▶ **Source**:
□ □ □

La renommée du peintre flamand Pierre-Paul Rubens (1577-1640) n’est plus à démontrer autant de son temps que de nos jours. A la tête d’un grand atelier riche de plus d’une centaine d’apprentis, il répond à des commandes considérables de peintures historiques, religieuses, mythologiques mais également des portraits qui sont exportés dans toute l’Europe depuis Anvers. Anvers est également un centre de la gravure en Europe du Nord où se constitue dès le XVIème siècle une clientèle d’amateurs appréciant les estampes à leur valeur d’œuvres originales[1]. C’est à la croisée de ces deux sujets, Rubens et la gravure, que nous emmène un tableau représentant une Adoration des mages (collection particulière).
Examen de l’oeuvre
Cette peinture à l’huile sur toile sur châssis d’un format en longueur (72 x 158.2 cm) représente les trois rois mages, accompagnés d’un cortège d’hommes armés et d’enfants, venus offrir l’or, la myrrhe et l’encens à l’enfant Jésus, la Vierge Marie et Joseph à l’étable à Bethléem. Le tableau présente une technique picturale maîtrisée et soignée avec de riches effets de matière. Une préparation fine blanche est présente sur la toile de lin d’armure toile constituée de fils de diamètre moyen tissés de manière serrée.
L’étude technologique ainsi que les recherches iconographiques entreprises, l’œuvre n’étant ni signée ni datée, ont orienté l’appartenance du tableau à l’école flamande, et plus précisément le cercle anversois. Il résulte que le tableau est un assemblage de plusieurs tableaux de Pierre-Paul Rubens réalisés pour des commandes prestigieuses de grand format, notamment l’Adoration des mages du musée des Beaux-Arts de Lyon peinte en 1618, et La tête de Cyrus apportée à la reine Tomyris du museum of Fine Arts de Boston, réalisée en 1622-1623. Comment le peintre ayant peint notre tableau a-t’il constitué cette composition ?

□ □ □

[Données enregistrées]
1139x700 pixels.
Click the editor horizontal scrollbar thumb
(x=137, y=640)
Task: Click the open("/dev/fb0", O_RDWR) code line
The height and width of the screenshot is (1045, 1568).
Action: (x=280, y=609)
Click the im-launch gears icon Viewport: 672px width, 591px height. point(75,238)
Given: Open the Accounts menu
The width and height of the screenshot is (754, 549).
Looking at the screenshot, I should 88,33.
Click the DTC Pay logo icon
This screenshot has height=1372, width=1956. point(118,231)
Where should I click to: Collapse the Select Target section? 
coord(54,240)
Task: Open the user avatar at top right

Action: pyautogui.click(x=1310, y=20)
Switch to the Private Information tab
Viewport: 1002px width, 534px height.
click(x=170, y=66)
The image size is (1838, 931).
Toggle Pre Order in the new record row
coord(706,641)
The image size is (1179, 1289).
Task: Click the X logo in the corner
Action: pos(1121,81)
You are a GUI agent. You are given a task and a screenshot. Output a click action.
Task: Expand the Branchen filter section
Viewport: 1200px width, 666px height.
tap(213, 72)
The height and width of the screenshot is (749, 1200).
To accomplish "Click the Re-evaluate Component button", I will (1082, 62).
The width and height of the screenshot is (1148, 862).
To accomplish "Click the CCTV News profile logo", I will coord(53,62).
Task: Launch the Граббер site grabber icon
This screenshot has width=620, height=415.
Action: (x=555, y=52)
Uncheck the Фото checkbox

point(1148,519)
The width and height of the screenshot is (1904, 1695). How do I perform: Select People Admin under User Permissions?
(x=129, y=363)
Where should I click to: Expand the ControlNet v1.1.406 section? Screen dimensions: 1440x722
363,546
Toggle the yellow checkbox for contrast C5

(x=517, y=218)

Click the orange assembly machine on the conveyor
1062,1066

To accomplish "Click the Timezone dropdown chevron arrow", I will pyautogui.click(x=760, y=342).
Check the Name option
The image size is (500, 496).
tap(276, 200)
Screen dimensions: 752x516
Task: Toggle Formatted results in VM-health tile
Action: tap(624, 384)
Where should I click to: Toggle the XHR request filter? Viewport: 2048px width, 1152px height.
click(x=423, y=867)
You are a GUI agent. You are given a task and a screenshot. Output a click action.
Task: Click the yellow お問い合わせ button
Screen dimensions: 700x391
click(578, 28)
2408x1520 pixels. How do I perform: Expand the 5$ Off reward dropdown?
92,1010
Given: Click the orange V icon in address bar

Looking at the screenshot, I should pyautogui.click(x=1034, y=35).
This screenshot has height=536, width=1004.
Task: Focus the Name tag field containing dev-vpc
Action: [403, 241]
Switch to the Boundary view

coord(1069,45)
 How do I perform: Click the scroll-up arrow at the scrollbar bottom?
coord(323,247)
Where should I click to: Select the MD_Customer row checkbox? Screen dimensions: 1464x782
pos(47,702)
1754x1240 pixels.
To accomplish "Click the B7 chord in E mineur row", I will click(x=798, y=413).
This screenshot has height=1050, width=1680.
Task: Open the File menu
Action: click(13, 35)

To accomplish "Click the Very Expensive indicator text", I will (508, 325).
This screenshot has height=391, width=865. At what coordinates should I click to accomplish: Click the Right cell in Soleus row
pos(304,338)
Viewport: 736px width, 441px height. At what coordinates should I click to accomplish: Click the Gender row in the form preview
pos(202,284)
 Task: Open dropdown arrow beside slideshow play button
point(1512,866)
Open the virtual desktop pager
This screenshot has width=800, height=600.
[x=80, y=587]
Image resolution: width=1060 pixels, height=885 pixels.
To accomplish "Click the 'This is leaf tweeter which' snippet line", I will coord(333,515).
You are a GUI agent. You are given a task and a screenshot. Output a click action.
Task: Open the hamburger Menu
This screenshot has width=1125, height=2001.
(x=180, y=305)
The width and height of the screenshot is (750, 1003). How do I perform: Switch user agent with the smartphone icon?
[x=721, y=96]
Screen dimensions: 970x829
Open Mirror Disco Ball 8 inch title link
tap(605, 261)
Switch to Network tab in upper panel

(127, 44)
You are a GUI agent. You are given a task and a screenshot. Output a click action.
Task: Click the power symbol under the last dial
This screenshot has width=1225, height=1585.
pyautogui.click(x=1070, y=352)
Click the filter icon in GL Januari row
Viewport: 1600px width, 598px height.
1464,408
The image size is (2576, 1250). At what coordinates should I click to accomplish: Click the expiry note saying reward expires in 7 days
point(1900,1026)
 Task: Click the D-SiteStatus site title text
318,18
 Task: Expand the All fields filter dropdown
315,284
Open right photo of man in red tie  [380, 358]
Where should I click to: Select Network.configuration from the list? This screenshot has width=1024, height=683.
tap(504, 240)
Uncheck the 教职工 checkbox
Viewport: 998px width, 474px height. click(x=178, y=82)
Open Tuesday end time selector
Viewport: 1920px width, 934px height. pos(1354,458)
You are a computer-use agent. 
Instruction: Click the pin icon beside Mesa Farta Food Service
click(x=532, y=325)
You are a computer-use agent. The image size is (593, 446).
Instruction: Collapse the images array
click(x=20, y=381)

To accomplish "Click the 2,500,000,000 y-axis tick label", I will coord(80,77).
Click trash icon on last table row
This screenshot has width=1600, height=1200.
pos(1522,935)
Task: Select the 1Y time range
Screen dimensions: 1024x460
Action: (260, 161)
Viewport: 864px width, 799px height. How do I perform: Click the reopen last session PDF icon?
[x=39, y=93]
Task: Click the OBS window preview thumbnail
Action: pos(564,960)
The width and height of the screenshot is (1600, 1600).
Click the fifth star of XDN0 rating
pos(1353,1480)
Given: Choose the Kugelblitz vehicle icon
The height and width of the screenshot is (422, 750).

□ □ □

▶ **Consigne**:
Pour chaque affirmation ci-dessous, indiquez par oui ou par non si elle concorde avec le texte sur Rubens, en citant à l'identique les mots du texte qui permettent de trancher.
1. Le tableau étudié porte une signature et une date.
2. La toile du tableau étudié est une toile de lin.
3. L'Adoration des mages du musée des Beaux-Arts de Lyon a été peinte en 1622.

▶ **Corrigé rédigé**:
1. Non : « l’œuvre n’étant ni signée ni datée ».
2. Oui : « la toile de lin d’armure toile ».
3. Non : « l’Adoration des mages du musée des Beaux-Arts de Lyon peinte en 1618 ».